═════ SUPPLIED TEXT ═════
A toxic leadership style

One of these toxic leadership styles is the commanding leadership. Despite its name, this is not a well-functioning military leadership. On the contrary, some of my most successful clients have been former military leaders with a deeply rooted servant leadership foundation – learned and taught well in the military.

Interested primarily in her own image and advancement, a commanding leader’s main objective is to be saved. Self-preservation and personal image is at the forefront of most decisions and entitlement of the position is more important than its responsibilities.

For a commanding leader, co-workers are seen and treated as inferiors. Since its important for a commanding leader to create an atmosphere of dependence on her – using power of position to influence and positioning herself – her team members are rarely invited to participate in decision making or offered important information. If her team members get invited to join the discussion, their input is most often bypassed. The commanding leader’s need to “secure her role” is also the reason why she’s only easily accessible to her closest co-workers.

“You ARE going to listen to me, I’m the BOSS!” 

Contrary to the desires of servant leaders, a commanding leader wants others to first listen to her. She – most often aggressively – rejects constructive criticism, takes credit for accomplishments, condemns others for mistakes and very reluctantly accepts responsibility as for her, that’s a sign of weakness.

The commanding leader uses intimidation to silence critics – she’s defensive and aggressive in nature – and she wins support for ideas through deception, power plays and manipulation. Since her authority is not based on voluntarily followership from her employees, she needs to use external controls in the form of rules, restrictions and regulations maintained by force.

An important quality of a great leader is his ability to discover “in-house talents”. A commanding leader however has little to none interest in developing competent successors. On the contrary, she does everything to ensure her own survival, hence promotes individuals who are pliable. In fact, she rarely trains or coaches others to function effectively as she does not want “competition”.
═════ DATA SHOWN ═════
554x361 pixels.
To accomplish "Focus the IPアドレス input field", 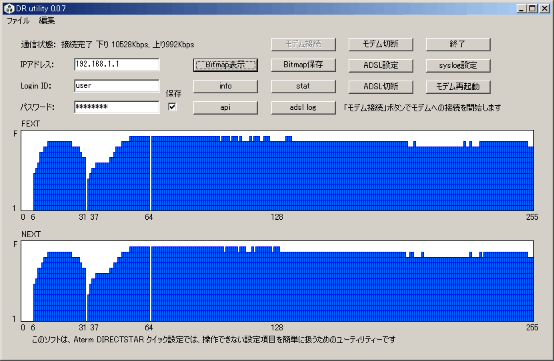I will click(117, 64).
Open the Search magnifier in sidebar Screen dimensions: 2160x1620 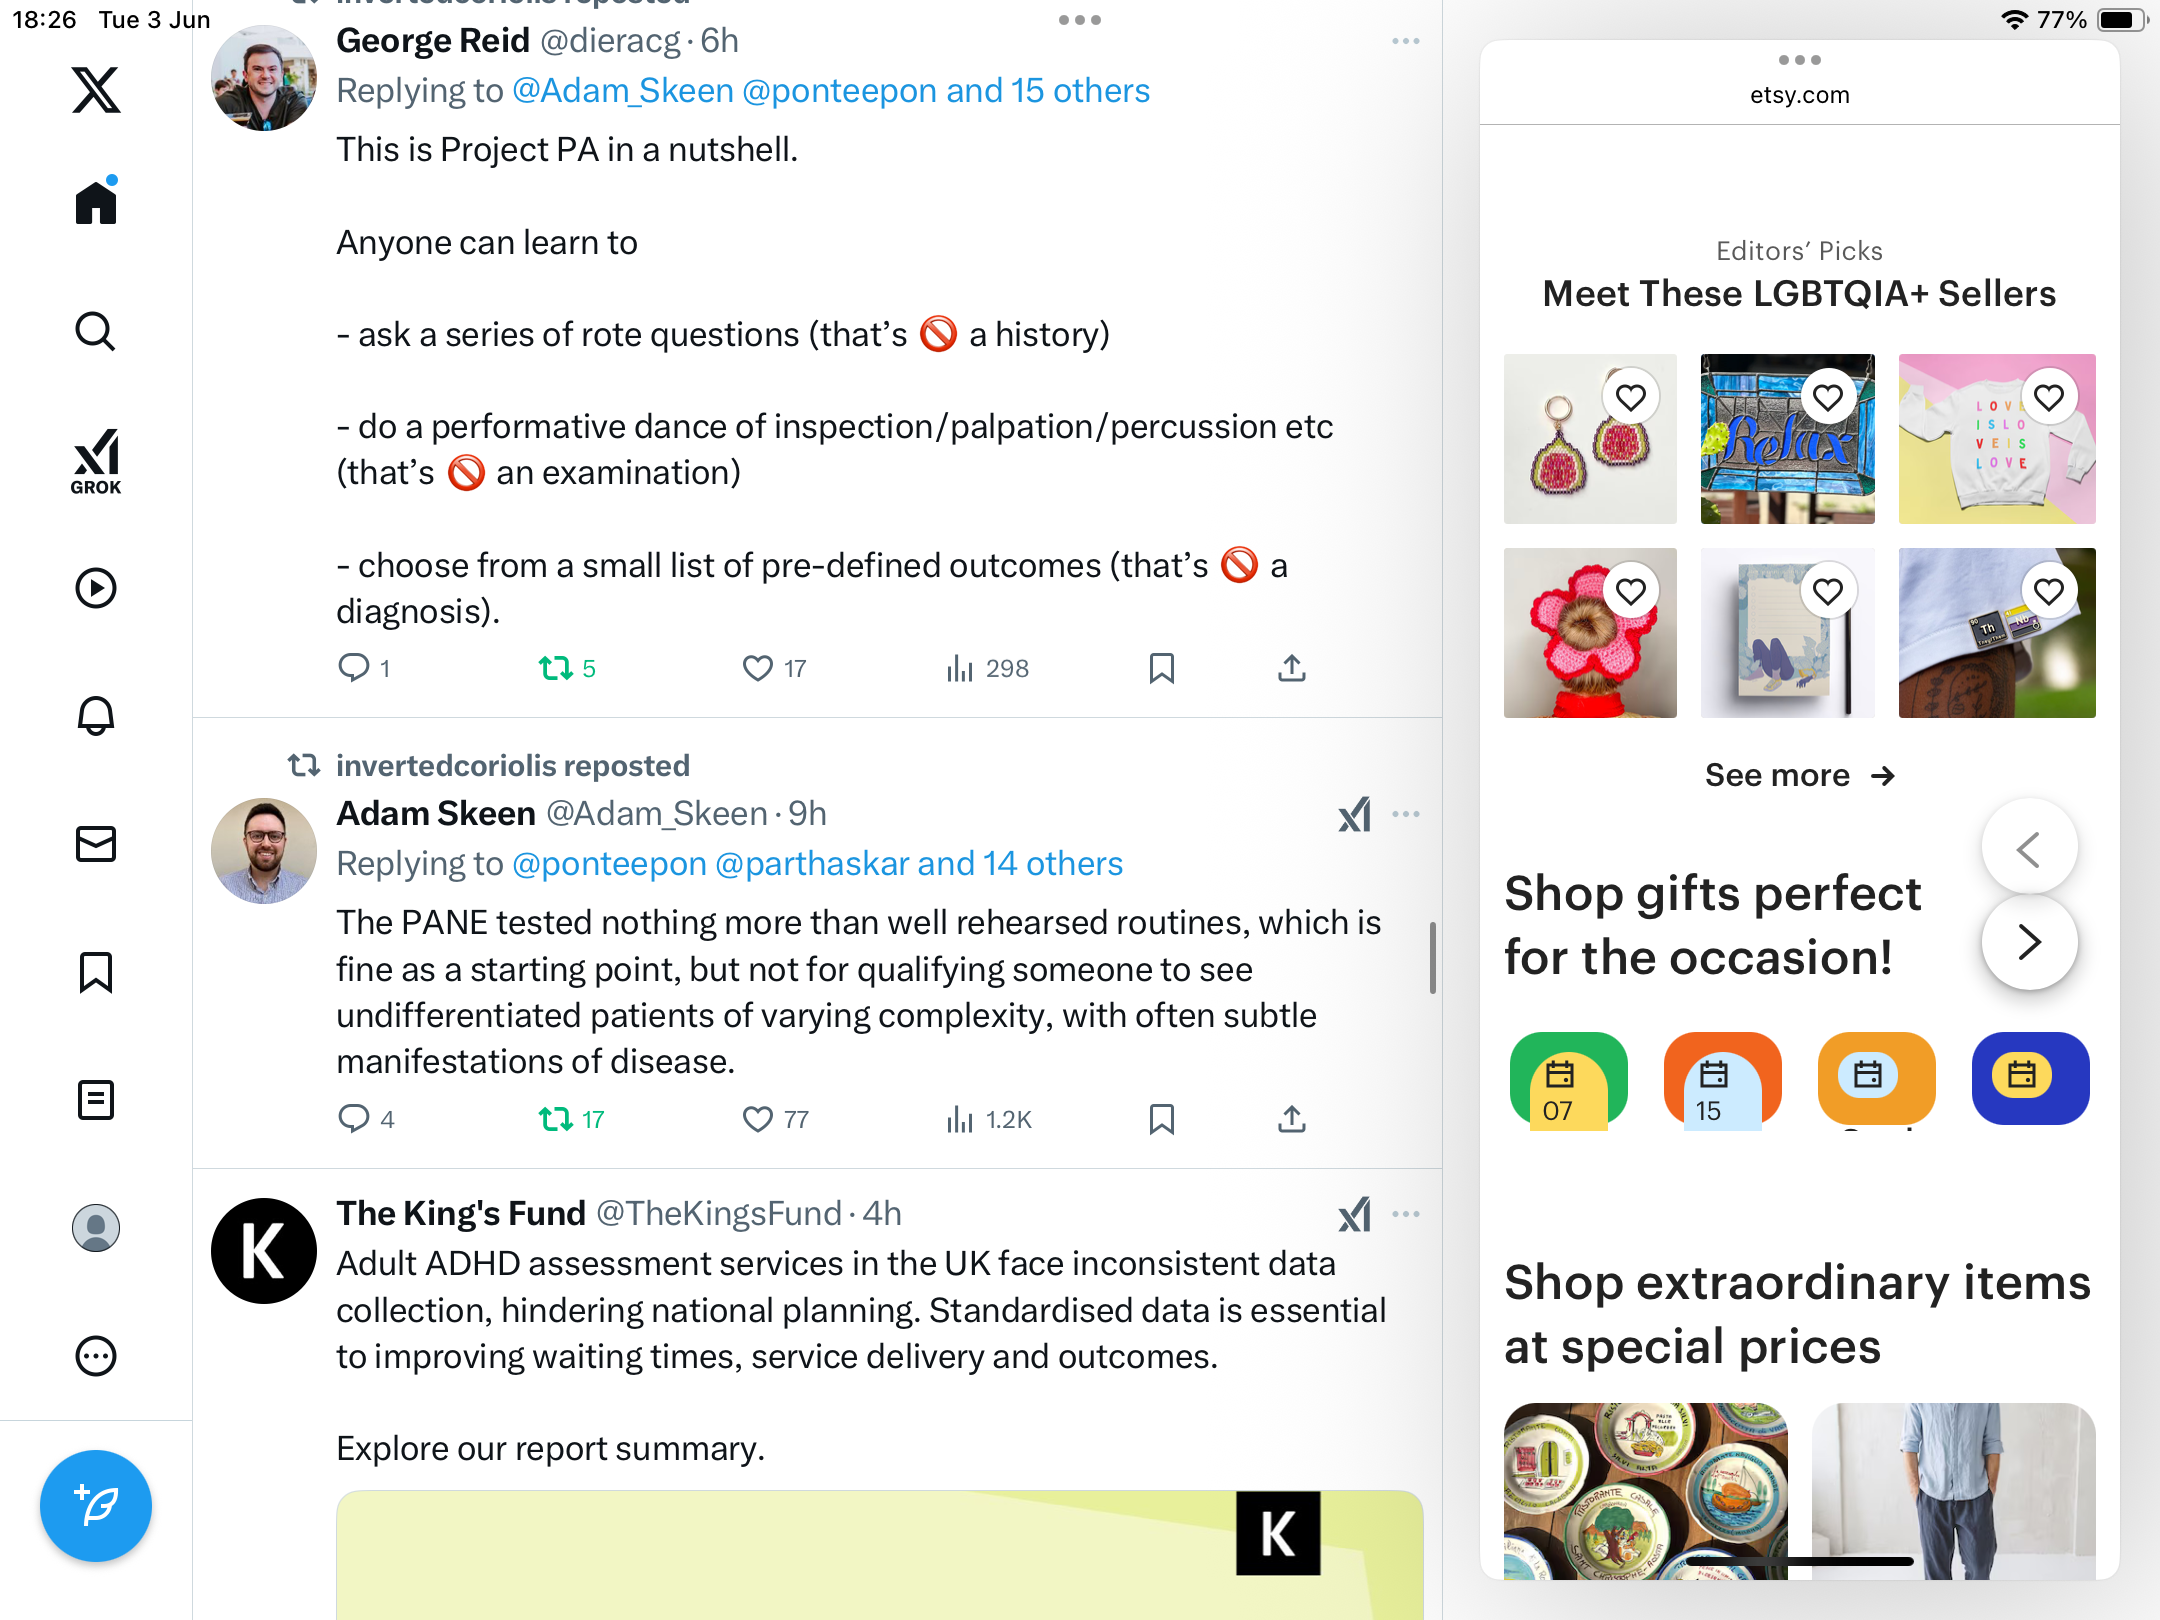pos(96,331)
═════
■ **DESCRIPTION OF THE TASK**
Provide a continuation of the text on commanding leadership, beginning after its final sentence. The listing is irrelevant here.

■ **ANSWER TO THE EXERCISE**
A commanding leader is subconsciously controlled by her fear – fear of being disrespected, not having control, not being seen as “someone important/successful/talented”, being “found out” etc. Although she would not admit to fear based actions – her main objective is after all an image of being “perfect” – this fear is so strong it consumes her work life. Which is why you often see or hear her complain about being “stressed out” or having “so much on her plate”.

My boss is a commanding bully – what can I do?

It’s absolutely not a pleasant experience working for or with a commanding leader. Unfortunately there isn’t very much you can do about your boss or her problems. A commanding leader most often has a fantastic talent for manipulation, hence manages to stay in an organization until it becomes very clear to her superiors that the one common denominator for reoccurring “issues” – high turnover, employee and/or customer complaints etc. – is her and not all those other employees who either was terminated (on her suggestion) or resigned (as fast as they could).

For you, however, the best thing to do is to get out – leave the sinking ship – and find a good organization to work for! A top executive who do not have the awareness of noticing a commanding leader in his organization at an early stage, rarely have the courage to act on the toxic work environment until his leadership and capability to run the organization is questioned.

Although that breaking point is usually the time when we are contracted as consultants, it’s a long process and for you as an employee it’s rarely worth it. Start looking for something else – it’s always easier when you already have an employment -, approach this as a learning experience and move on to an organization and leadership that values its employees. There are plenty of them out there!